> _What to work on_
Print nothing except the lines of the listing below from the line with "The width and" to the line with "Show the page", each exactly as written, both ends included.

> _Records for the exercise_

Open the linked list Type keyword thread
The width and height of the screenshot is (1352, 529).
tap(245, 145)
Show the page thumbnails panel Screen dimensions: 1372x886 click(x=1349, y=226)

...

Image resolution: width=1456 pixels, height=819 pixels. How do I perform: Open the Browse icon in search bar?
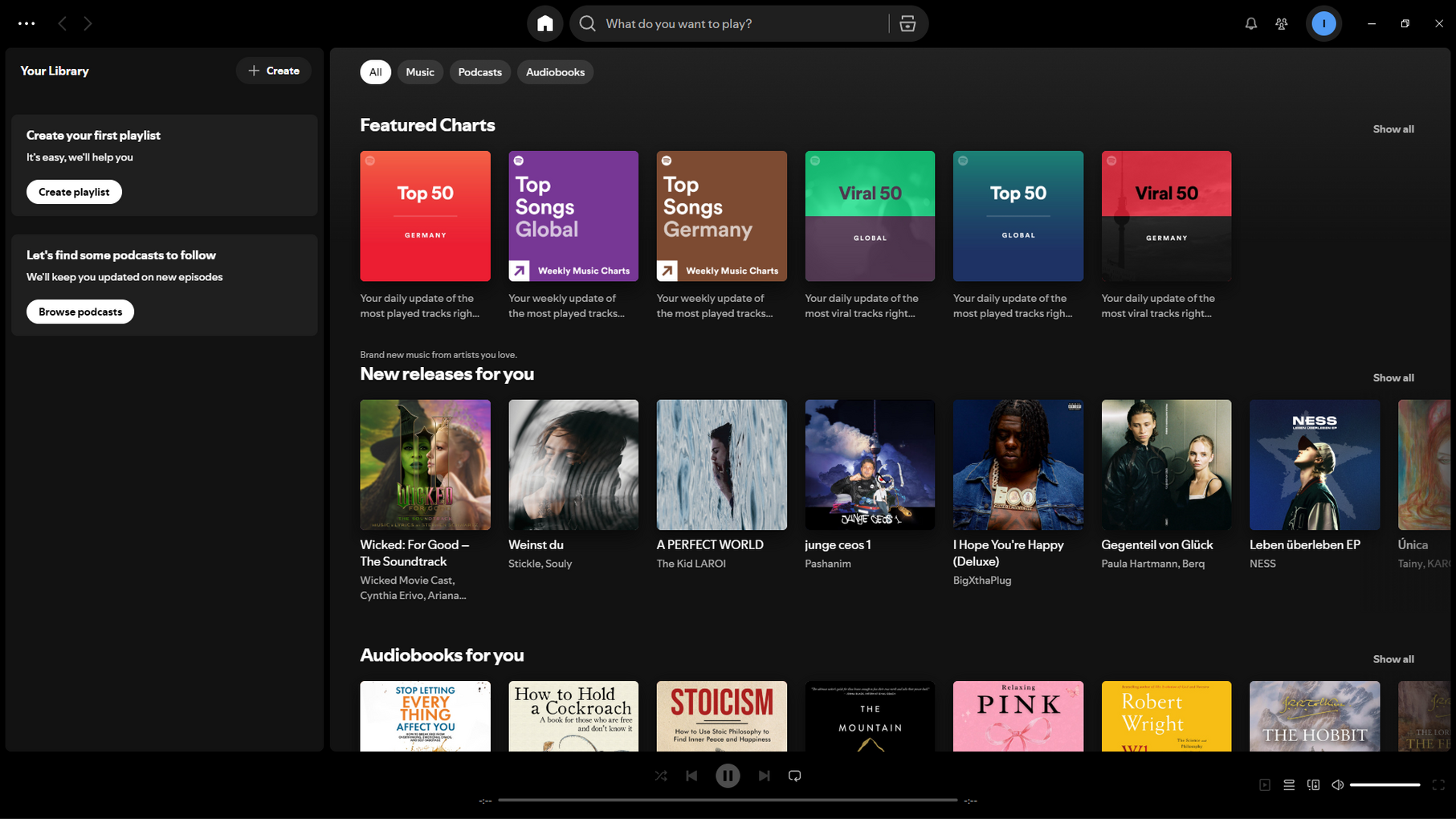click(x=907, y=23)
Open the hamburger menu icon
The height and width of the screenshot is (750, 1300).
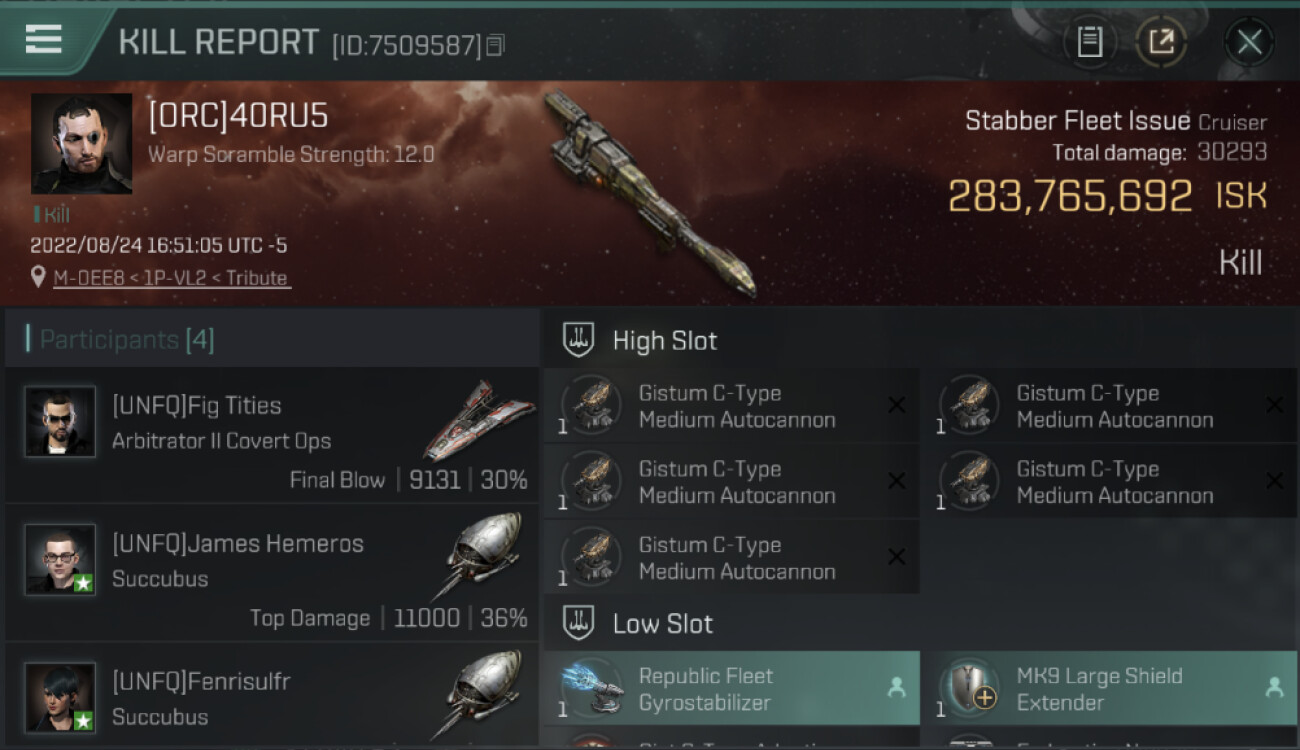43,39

> _Expected answer_
The width and height of the screenshot is (1352, 529).
tap(245, 145)
Show the page thumbnails panel Screen dimensions: 1372x886 click(x=1349, y=226)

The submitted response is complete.